_QUESTIONS:_
1. In the Uganda trip post, which members of the Hintz family are on Team 2?
2. Please continue the Uganda trip post from its last sentence onward.

Getting ready to return to Uganda. 5 more days until Mindy and I board the plane.
The IVO GO Teams went in shifts this year--Team 1 has already headed back and Team 2 just arrived. Part of the group I will be meeting--the Hintz family as represented by Sara, Louis, and Caleb--is on Team 2. They've already been to Sanyu this morning.
As a matter of fact, my brothers, I could not talk to you as I talk to people who have the Spirit; I had to talk to you as though you belonged to this world, as children in the Christian faith. I had to feed you milk, not solid food, because you were not ready for it. And even now you are not ready for it, because you still live as the people of this world live...
..For on that Day fire will reveal everyone's work; the fire will test it and show its real quality. If what was built on the foundation survives the fire, the builder will receive a reward. But if anyone's work is burnt up, then he will lose it; but he himself will be saved, as if he had escaped through the fire. 1 Corinthians 3:1-3, 13-15
Definitely need to use baby-talk here, but it's nice to know that even if I fail hard, it doesn't matter because I am saved anyway.
That was probably the hardest lesson of the last decade--that it doesn't matter how bad a Christian I am, that I've never had the emotional connection to Jesus Christ that I hear people talk about...I'm saved anyway because I sincerely invited Jesus into my heart on that Youth Retreat in high school.

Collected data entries

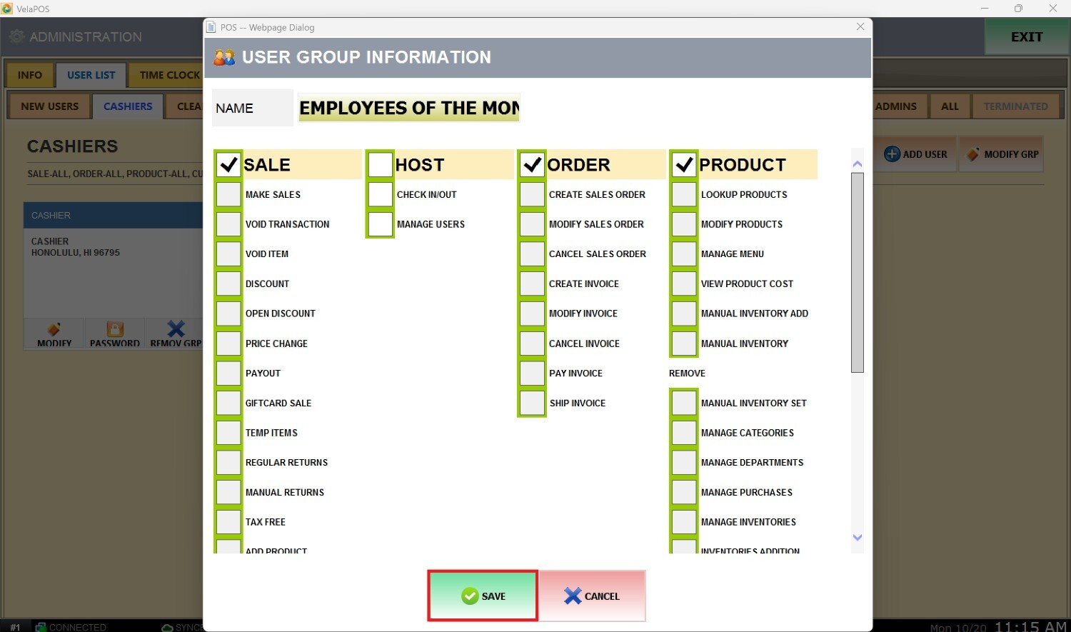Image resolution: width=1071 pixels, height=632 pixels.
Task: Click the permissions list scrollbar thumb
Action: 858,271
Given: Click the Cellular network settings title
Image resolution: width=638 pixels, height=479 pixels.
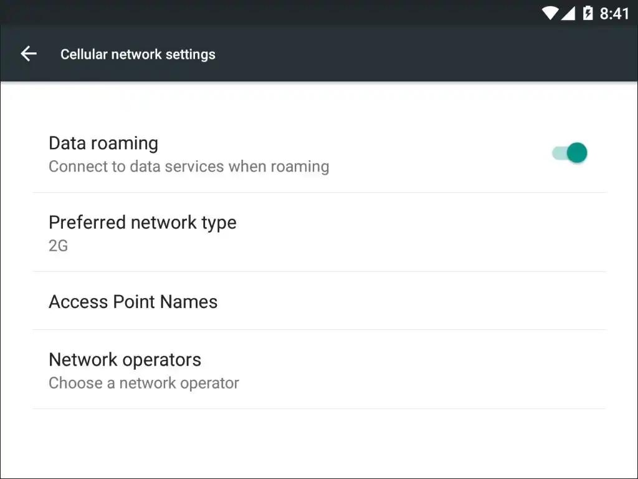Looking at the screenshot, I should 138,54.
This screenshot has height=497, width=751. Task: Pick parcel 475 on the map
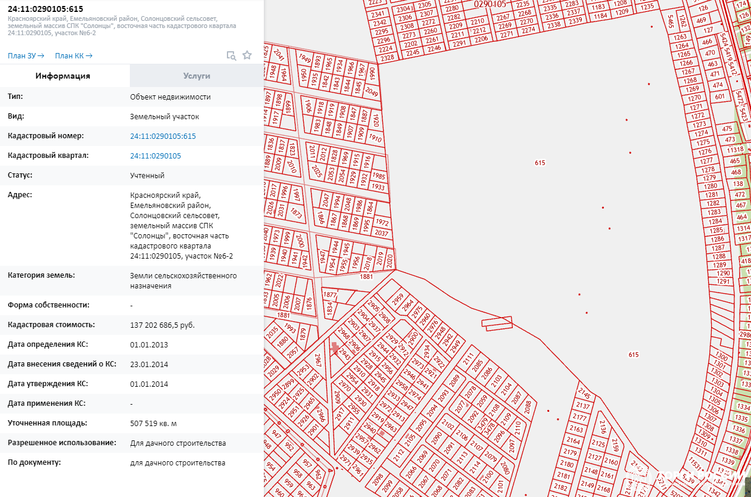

_ANSWERS FOR THE TASKS:_
1. Sara, Louis, and Caleb.

2.
It's one of those things that haunting self-doubt combined with my preference for brutal honesty made it hard to grapple with.
...Mindy just texted me that her cat pissed all over the clothes she had laid out to pack. *facepalm*
I've sent all my stuff into Arrow, the new foster agency I'm working with (Bair is closing its Houston office and offered to transfer my file to Arrow) except the pictures of my house. I even found a dentist that takes STAR Health Medicaid with just one (!) phone call. Wow.
Cut my hair this morning for the trip. It feels lighter and is doing the cockatoo curls already. Somewhere in Austin, Lady D has the sudden urge to yell at me and doesn't know why (she hates it when I cut my own hair).
I'm anxious to find out what has happened to Margaret and Olivia (two little girls at Sanyu Babies Home in Kampala) in the 11 months since I've seen them and to see Joy (older girl at Redeemer House) again.